Jetzt ist es amtlich: Gottmadingen hat Fußgänger-Ampeln ohne Ende
Fußgänger hingegen hätten es in weiten Teilen gut in Gottmadingen. „Mir ist als Erstes aufgefallen, dass es hier viele Querungsmöglichkeiten gibt“, sagte Florian Krentel. „Jetzt haben wir es amtlich: Wir haben Ampeln ohne Ende“, erwiderte Bürgermeister Klinger. Dennoch gebe es teils noch Hürden wie zu schmale Gehwege, ergänzte Krentel, doch das sei in gewachsenen Strukturen einer Gemeinde teils schwer zu ändern.

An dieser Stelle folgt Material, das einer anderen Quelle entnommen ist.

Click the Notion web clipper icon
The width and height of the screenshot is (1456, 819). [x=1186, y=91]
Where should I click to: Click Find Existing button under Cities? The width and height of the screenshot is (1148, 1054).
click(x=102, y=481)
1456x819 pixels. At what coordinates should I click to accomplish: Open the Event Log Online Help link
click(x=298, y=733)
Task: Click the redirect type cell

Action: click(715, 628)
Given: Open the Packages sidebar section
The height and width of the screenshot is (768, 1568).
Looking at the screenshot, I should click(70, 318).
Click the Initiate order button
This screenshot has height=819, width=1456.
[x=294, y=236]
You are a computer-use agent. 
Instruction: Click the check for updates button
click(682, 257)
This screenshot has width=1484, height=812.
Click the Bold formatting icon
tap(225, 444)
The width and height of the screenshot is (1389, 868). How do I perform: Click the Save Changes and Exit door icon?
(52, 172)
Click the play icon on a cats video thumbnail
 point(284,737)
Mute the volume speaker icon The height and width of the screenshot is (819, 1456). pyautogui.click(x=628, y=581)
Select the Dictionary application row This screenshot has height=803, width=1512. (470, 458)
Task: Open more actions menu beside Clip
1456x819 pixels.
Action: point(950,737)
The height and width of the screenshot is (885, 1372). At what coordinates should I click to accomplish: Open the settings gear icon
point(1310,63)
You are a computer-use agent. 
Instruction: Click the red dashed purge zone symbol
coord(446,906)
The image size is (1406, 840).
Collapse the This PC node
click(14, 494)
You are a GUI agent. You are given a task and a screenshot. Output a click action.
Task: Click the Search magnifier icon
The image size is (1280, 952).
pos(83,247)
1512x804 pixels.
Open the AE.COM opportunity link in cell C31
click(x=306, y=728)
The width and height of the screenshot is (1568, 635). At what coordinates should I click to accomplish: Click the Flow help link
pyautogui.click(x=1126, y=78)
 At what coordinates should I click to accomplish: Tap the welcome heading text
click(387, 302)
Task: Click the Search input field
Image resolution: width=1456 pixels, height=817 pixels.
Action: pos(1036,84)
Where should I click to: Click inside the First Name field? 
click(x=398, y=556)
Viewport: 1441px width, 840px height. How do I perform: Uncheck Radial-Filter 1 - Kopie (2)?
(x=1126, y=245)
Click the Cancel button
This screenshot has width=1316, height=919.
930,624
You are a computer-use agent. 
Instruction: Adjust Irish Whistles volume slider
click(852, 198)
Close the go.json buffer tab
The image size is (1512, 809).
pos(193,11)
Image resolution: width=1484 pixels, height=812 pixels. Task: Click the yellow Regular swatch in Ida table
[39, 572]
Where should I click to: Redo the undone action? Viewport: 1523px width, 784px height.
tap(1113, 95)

Ein Vergleich mit Verkehrszählungen aus den Jahren 1972, 1989, 1991, 2010 und 2017 zeigt eine Zunahme des Verkehrs. 1972 waren 8425 Autofahrer am Ortsausgang gen Singen unterwegs, vergangenes Jahr waren es 15.021. In der Ortsmitte war die Zunahme weniger dramatisch, aber ebenfalls deutlich: Statt 7654 waren im vergangenen Jahr 11.207 Fahrzeuge auf der Straße – also fast 4000 mehr.
So geht es jetzt weiter
Nach der Sommerpause will der Gemeinderat entscheiden, welche Maßnahmen nun denkbar sind und wie Bürger beteiligt werden können.